Intervention de Sophie Ferry-Bouillon

Mission commune d'information Répression infractions sexuelles sur mineurs — Réunion du 13 mars 2019 à 14:5
Audition de mmes sophie ferry-bouillon avocate au barreau de nancy élue dominique attias ancienne vice-bâtonnière du barreau de paris et josine bitton membre du groupe « mineurs » du conseil national des barreaux

Sophie Ferry-Bouillon, avocate au barreau de Nancy, élue au Conseil national des barreaux :

C'est frappant de constater que les infractions sexuelles ont principalement pour cadre le milieu familial. Enfin, c'est ce que nous disent les statistiques. Est-ce un reflet fidèle de la réalité ? C'est tout l'enjeu du travail que vous avez entrepris : savoir révéler ce qui est caché.

Dernièrement, la conjonction de la montée de l'individualisme dans nos sociétés et de la désacralisation des institutions a conduit à une libération de la parole. Le législateur que vous êtes doit accompagner ce mouvement pour faciliter cette libération et l'accueil de cette parole.

Vous nous demandez si l'arsenal juridique est suffisant. Toute la profession s'accorde à dire qu'il l'est. Il existe des mesures de protection en amont et en aval. En amont, je vise les obligations de signalement, qui renvoient au secret professionnel, que j'aborderai plus loin. Il y a aussi le temps de l'enquête, avec le contrôle judiciaire et les interdictions éventuels, pour protéger les mineurs.

En aval, il y a bien sûr les textes répressifs, qui nous paraissent très complets.

En revanche, ce qui nous inquiète, c'est le chiffre de 70 % de classements sans suite, ce qui renvoie au manque de moyens, humains et financiers. Quand un mineur porte plainte contre un autre mineur dans un cadre institutionnel, on se contente souvent du « parole contre parole » pour abandonner les poursuites, car on n'a pas les moyens d'enquêter de manière plus approfondie, par exemple dans l'entourage des mis en cause. C'est trop compliqué, trop périlleux. Ce faisant, on laisse peut-être d'autres victimes sur le bord du chemin et on laisse planer un risque sur la société.

Sur la prescription, la tendance est à l'allongement des délais. C'est peut-être insuffisant, mais nous sommes confrontés à des impératifs constitutionnels. Par ailleurs, il faut avoir en tête que le procès n'est pas la solution à tout. Il peut être très violent et contribuer à fragiliser davantage une victime.

Le recueil de la parole de l'enfant, en revanche, est insatisfaisant. Nous avons des professionnels, qui, même avec la meilleure volonté du monde, ne sont pas formés à recueillir la parole de l'enfant. Il y a de surcroît des inégalités de traitement selon les juridictions, les territoires où cette parole sera recueillie. C'est notamment beaucoup plus compliqué en milieu rural.

Je suis sidérée de voir des mineurs se rendre seuls dans des commissariats de police. Un accompagnement par des avocats est parfois organisé dans certains parquets, mais c'est loin d'être le cas partout.

Il faut une formation bien particulière pour savoir poser les bonnes questions à un mineur. Si on ne pose pas les bonnes, on n'aura pas les bonnes réponses. Tout se joue à ce stade. Cela peut être préjudiciable à un éventuel procès, mais également traumatisant pour l'enfant qui devra plusieurs fois répondre aux mêmes questions. L'enregistrement est un garde-fou, mais des problèmes peuvent toujours arriver à ce stade.

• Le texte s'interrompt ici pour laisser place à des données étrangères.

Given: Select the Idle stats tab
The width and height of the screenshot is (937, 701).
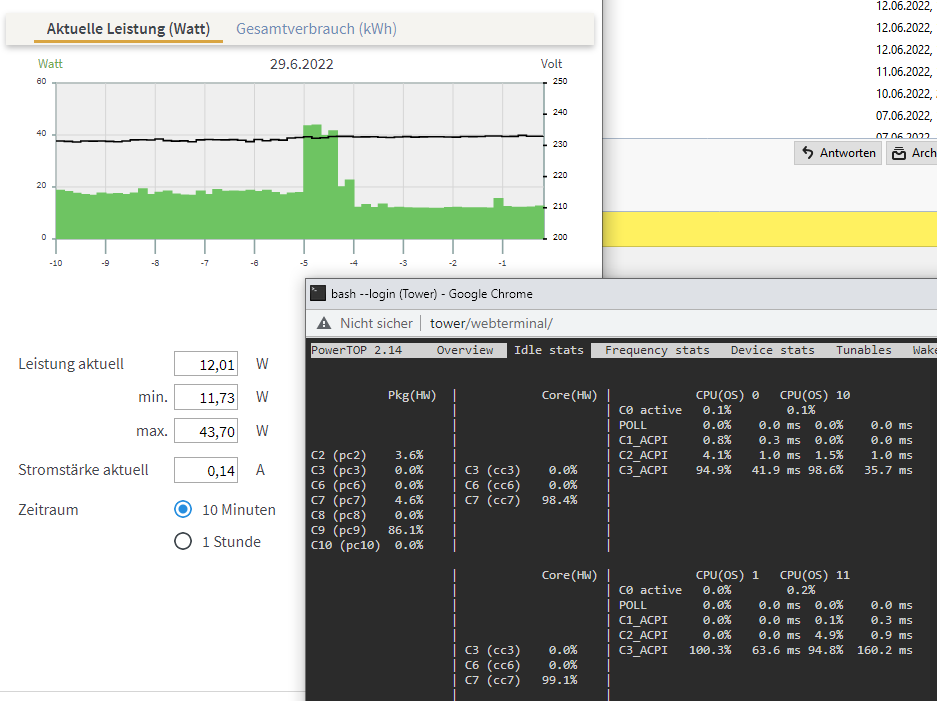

Sur le suivi sociojudiciaire et sur le suivi en détention, il y a, là aussi, un manque criant de moyens. Il y a trop peu de psychiatres en prison et le système se repose trop souvent sur les traitements médicamenteux. On peut donc s'interroger sur l'intérêt de l'injonction de soins.

Je conclus sur le problème de la conciliation entre obligation de signalement et secret professionnel. Ce dispositif juridique est très complexe et beaucoup d'obligations sont méconnues. D'abord, soyons clairs, le secret de la confession n'est absolument pas couvert par la loi sur le secret professionnel. C'est une loi canonique qui ne s'impose absolument pas dans notre ordre juridique. Ensuite, le secret professionnel peut être levé par certaines professions, notamment les médecins qui auraient à connaître de maltraitances sexuelles ou physiques envers des enfants. Mais c'est parfois difficile pour eux de se repérer dans ce maquis législatif. Une simplification serait peut-être salutaire. L'article 40, enfin, qui fait obligation aux fonctionnaires de dénoncer des infractions dont ils auraient connaissance dans leur activité, n'est pas suffisamment connu. La lourdeur de sa mise en oeuvre pose de surcroît question.